▶ _AIM OF THE EXERCISE_
Rewrite the records below with every "computer-use agent" changed to "desktop assistant" and all other text kept the same.

▶ _DATA RECORDS_
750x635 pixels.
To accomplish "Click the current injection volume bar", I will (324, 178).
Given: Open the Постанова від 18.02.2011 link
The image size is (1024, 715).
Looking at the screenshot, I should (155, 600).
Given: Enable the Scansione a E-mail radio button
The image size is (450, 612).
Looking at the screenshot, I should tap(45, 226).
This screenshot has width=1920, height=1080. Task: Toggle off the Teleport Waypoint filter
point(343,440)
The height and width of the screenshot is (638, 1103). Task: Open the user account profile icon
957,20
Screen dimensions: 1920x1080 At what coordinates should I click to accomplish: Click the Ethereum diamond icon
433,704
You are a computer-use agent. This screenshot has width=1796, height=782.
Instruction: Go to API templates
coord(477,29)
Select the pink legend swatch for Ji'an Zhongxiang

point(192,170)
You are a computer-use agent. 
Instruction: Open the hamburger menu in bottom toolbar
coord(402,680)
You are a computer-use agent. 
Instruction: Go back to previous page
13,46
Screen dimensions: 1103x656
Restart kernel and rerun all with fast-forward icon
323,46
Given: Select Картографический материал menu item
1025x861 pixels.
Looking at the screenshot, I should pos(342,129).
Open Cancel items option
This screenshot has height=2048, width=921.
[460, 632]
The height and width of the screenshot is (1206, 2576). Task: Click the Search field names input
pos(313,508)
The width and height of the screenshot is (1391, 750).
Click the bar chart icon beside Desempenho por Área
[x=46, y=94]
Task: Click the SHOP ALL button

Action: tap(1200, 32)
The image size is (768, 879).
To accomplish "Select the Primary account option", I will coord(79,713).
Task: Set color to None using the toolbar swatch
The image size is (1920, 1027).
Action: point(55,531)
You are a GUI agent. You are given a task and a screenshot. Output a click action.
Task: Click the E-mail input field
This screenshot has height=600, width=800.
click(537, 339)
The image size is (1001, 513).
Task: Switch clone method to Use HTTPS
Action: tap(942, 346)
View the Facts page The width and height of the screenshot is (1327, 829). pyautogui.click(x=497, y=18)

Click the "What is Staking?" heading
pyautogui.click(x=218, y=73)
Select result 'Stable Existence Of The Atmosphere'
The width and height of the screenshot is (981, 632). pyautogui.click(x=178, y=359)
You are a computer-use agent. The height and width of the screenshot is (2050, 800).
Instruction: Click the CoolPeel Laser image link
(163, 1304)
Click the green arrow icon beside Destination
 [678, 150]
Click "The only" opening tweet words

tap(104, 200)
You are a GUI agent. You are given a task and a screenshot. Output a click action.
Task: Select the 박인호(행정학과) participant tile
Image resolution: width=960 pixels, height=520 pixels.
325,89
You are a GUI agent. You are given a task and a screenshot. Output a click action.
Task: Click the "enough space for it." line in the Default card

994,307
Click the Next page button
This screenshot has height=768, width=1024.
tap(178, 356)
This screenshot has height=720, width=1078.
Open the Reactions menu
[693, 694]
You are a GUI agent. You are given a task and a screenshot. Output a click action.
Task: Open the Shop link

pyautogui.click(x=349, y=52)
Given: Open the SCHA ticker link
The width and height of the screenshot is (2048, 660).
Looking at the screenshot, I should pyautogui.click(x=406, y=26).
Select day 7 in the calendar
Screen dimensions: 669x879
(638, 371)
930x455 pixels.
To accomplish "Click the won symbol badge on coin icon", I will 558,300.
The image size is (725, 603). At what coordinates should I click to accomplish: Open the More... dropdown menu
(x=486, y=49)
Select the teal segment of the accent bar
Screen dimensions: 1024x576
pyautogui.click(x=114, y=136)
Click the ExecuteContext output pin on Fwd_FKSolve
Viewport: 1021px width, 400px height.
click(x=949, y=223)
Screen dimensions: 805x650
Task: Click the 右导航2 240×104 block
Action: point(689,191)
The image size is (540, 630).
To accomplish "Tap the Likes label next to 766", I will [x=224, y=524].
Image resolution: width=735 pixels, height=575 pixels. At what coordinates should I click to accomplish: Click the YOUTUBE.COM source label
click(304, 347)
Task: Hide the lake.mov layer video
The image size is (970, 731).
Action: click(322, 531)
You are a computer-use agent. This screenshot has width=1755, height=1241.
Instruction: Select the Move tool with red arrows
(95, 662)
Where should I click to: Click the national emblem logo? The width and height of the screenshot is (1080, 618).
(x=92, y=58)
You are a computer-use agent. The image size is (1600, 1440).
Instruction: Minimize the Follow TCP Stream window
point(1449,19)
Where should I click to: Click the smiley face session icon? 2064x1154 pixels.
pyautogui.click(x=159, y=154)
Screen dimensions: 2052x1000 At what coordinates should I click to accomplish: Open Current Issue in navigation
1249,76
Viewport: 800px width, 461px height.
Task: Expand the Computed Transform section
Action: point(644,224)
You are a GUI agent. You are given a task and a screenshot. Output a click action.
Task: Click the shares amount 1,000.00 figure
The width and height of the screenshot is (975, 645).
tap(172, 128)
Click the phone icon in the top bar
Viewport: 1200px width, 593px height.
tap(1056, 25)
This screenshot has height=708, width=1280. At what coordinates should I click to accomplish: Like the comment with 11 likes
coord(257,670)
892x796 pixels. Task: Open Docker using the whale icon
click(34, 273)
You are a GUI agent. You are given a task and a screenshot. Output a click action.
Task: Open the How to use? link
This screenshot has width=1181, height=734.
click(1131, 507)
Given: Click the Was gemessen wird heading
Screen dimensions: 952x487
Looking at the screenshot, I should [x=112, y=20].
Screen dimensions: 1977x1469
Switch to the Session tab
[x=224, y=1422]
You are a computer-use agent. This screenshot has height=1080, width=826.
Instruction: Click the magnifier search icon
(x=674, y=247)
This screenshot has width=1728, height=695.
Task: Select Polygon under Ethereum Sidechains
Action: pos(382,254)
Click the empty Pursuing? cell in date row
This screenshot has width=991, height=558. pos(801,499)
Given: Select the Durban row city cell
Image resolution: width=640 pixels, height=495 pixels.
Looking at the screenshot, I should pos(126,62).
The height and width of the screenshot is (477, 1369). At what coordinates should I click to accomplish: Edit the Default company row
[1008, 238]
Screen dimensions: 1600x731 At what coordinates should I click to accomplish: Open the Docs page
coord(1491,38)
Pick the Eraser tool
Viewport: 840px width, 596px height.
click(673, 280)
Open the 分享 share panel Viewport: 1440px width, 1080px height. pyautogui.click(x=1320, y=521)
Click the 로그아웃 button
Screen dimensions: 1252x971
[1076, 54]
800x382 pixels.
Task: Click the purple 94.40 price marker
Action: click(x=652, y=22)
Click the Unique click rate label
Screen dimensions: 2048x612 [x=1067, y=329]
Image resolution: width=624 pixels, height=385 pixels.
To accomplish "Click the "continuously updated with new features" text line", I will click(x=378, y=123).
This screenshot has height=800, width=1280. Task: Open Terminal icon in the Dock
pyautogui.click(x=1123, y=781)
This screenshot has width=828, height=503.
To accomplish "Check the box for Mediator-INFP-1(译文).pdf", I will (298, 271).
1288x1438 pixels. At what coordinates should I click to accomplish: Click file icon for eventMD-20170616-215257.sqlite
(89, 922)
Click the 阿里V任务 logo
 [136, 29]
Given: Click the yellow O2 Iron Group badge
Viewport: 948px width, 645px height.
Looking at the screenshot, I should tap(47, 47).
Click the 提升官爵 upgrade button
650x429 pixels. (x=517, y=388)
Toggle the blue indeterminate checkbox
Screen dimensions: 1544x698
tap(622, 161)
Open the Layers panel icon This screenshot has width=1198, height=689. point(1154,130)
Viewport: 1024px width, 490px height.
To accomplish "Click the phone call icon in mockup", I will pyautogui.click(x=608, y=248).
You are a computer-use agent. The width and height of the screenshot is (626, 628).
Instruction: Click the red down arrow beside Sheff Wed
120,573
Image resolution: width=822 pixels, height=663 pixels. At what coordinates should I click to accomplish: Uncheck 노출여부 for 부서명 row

▶ _REPLY TO THE TASK_
750x635 pixels.
To accomplish "Click the current injection volume bar", I will (324, 178).
Given: Open the Постанова від 18.02.2011 link
The image size is (1024, 715).
Looking at the screenshot, I should (155, 600).
Given: Enable the Scansione a E-mail radio button
The image size is (450, 612).
Looking at the screenshot, I should tap(45, 226).
This screenshot has width=1920, height=1080. Task: Toggle off the Teleport Waypoint filter
point(343,440)
The height and width of the screenshot is (638, 1103). Task: Open the user account profile icon
957,20
Screen dimensions: 1920x1080 At what coordinates should I click to accomplish: Click the Ethereum diamond icon
433,704
You are a desktop assistant. This screenshot has width=1796, height=782.
Instruction: Go to API templates
coord(477,29)
Select the pink legend swatch for Ji'an Zhongxiang

point(192,170)
You are a desktop assistant. 
Instruction: Open the hamburger menu in bottom toolbar
coord(402,680)
You are a desktop assistant. 
Instruction: Go back to previous page
13,46
Screen dimensions: 1103x656
Restart kernel and rerun all with fast-forward icon
323,46
Given: Select Картографический материал menu item
1025x861 pixels.
Looking at the screenshot, I should pos(342,129).
Open Cancel items option
This screenshot has height=2048, width=921.
[460, 632]
The height and width of the screenshot is (1206, 2576). Task: Click the Search field names input
pos(313,508)
The width and height of the screenshot is (1391, 750).
Click the bar chart icon beside Desempenho por Área
[x=46, y=94]
Task: Click the SHOP ALL button

Action: tap(1200, 32)
The image size is (768, 879).
To accomplish "Select the Primary account option", I will coord(79,713).
Task: Set color to None using the toolbar swatch
The image size is (1920, 1027).
Action: point(55,531)
You are a GUI agent. You are given a task and a screenshot. Output a click action.
Task: Click the E-mail input field
This screenshot has height=600, width=800.
click(537, 339)
The image size is (1001, 513).
Task: Switch clone method to Use HTTPS
Action: tap(942, 346)
View the Facts page The width and height of the screenshot is (1327, 829). pyautogui.click(x=497, y=18)

Click the "What is Staking?" heading
pyautogui.click(x=218, y=73)
Select result 'Stable Existence Of The Atmosphere'
The width and height of the screenshot is (981, 632). pyautogui.click(x=178, y=359)
You are a desktop assistant. The height and width of the screenshot is (2050, 800).
Instruction: Click the CoolPeel Laser image link
(163, 1304)
Click the green arrow icon beside Destination
 [678, 150]
Click "The only" opening tweet words

tap(104, 200)
You are a GUI agent. You are given a task and a screenshot. Output a click action.
Task: Select the 박인호(행정학과) participant tile
Image resolution: width=960 pixels, height=520 pixels.
325,89
You are a GUI agent. You are given a task and a screenshot. Output a click action.
Task: Click the "enough space for it." line in the Default card

994,307
Click the Next page button
This screenshot has height=768, width=1024.
tap(178, 356)
This screenshot has height=720, width=1078.
Open the Reactions menu
[693, 694]
You are a GUI agent. You are given a task and a screenshot. Output a click action.
Task: Open the Shop link

pyautogui.click(x=349, y=52)
Given: Open the SCHA ticker link
The width and height of the screenshot is (2048, 660).
Looking at the screenshot, I should pyautogui.click(x=406, y=26).
Select day 7 in the calendar
Screen dimensions: 669x879
(638, 371)
930x455 pixels.
To accomplish "Click the won symbol badge on coin icon", I will 558,300.
The image size is (725, 603). At what coordinates should I click to accomplish: Open the More... dropdown menu
(x=486, y=49)
Select the teal segment of the accent bar
Screen dimensions: 1024x576
pyautogui.click(x=114, y=136)
Click the ExecuteContext output pin on Fwd_FKSolve
Viewport: 1021px width, 400px height.
click(x=949, y=223)
Screen dimensions: 805x650
Task: Click the 右导航2 240×104 block
Action: point(689,191)
The image size is (540, 630).
To accomplish "Tap the Likes label next to 766", I will [x=224, y=524].
Image resolution: width=735 pixels, height=575 pixels. At what coordinates should I click to accomplish: Click the YOUTUBE.COM source label
click(304, 347)
Task: Hide the lake.mov layer video
The image size is (970, 731).
Action: click(322, 531)
You are a desktop assistant. This screenshot has width=1755, height=1241.
Instruction: Select the Move tool with red arrows
(95, 662)
Where should I click to: Click the national emblem logo? The width and height of the screenshot is (1080, 618).
(x=92, y=58)
You are a desktop assistant. The image size is (1600, 1440).
Instruction: Minimize the Follow TCP Stream window
point(1449,19)
Where should I click to: Click the smiley face session icon? 2064x1154 pixels.
pyautogui.click(x=159, y=154)
Screen dimensions: 2052x1000 At what coordinates should I click to accomplish: Open Current Issue in navigation
1249,76
Viewport: 800px width, 461px height.
Task: Expand the Computed Transform section
Action: point(644,224)
You are a GUI agent. You are given a task and a screenshot. Output a click action.
Task: Click the shares amount 1,000.00 figure
The width and height of the screenshot is (975, 645).
tap(172, 128)
Click the phone icon in the top bar
Viewport: 1200px width, 593px height.
tap(1056, 25)
This screenshot has height=708, width=1280. At what coordinates should I click to accomplish: Like the comment with 11 likes
coord(257,670)
892x796 pixels. Task: Open Docker using the whale icon
click(34, 273)
You are a GUI agent. You are given a task and a screenshot. Output a click action.
Task: Open the How to use? link
This screenshot has width=1181, height=734.
click(1131, 507)
Given: Click the Was gemessen wird heading
Screen dimensions: 952x487
Looking at the screenshot, I should [x=112, y=20].
Screen dimensions: 1977x1469
Switch to the Session tab
[x=224, y=1422]
You are a desktop assistant. This screenshot has height=1080, width=826.
Instruction: Click the magnifier search icon
(x=674, y=247)
This screenshot has width=1728, height=695.
Task: Select Polygon under Ethereum Sidechains
Action: pos(382,254)
Click the empty Pursuing? cell in date row
This screenshot has width=991, height=558. pos(801,499)
Given: Select the Durban row city cell
Image resolution: width=640 pixels, height=495 pixels.
Looking at the screenshot, I should pos(126,62).
The height and width of the screenshot is (477, 1369). At what coordinates should I click to accomplish: Edit the Default company row
[1008, 238]
Screen dimensions: 1600x731 At what coordinates should I click to accomplish: Open the Docs page
coord(1491,38)
Pick the Eraser tool
Viewport: 840px width, 596px height.
click(673, 280)
Open the 分享 share panel Viewport: 1440px width, 1080px height. pyautogui.click(x=1320, y=521)
Click the 로그아웃 button
Screen dimensions: 1252x971
[1076, 54]
800x382 pixels.
Task: Click the purple 94.40 price marker
Action: click(x=652, y=22)
Click the Unique click rate label
Screen dimensions: 2048x612 [x=1067, y=329]
Image resolution: width=624 pixels, height=385 pixels.
To accomplish "Click the "continuously updated with new features" text line", I will click(x=378, y=123).
This screenshot has height=800, width=1280. Task: Open Terminal icon in the Dock
pyautogui.click(x=1123, y=781)
This screenshot has width=828, height=503.
To accomplish "Check the box for Mediator-INFP-1(译文).pdf", I will (298, 271).
1288x1438 pixels. At what coordinates should I click to accomplish: Click file icon for eventMD-20170616-215257.sqlite
(89, 922)
Click the 阿里V任务 logo
 [136, 29]
Given: Click the yellow O2 Iron Group badge
Viewport: 948px width, 645px height.
Looking at the screenshot, I should tap(47, 47).
Click the 提升官爵 upgrade button
650x429 pixels. (x=517, y=388)
Toggle the blue indeterminate checkbox
Screen dimensions: 1544x698
tap(622, 161)
Open the Layers panel icon This screenshot has width=1198, height=689. point(1154,130)
Viewport: 1024px width, 490px height.
To accomplish "Click the phone call icon in mockup", I will pyautogui.click(x=608, y=248).
You are a desktop assistant. The width and height of the screenshot is (626, 628).
Instruction: Click the red down arrow beside Sheff Wed
120,573
Image resolution: width=822 pixels, height=663 pixels. At what coordinates should I click to accomplish: Uncheck 노출여부 for 부서명 row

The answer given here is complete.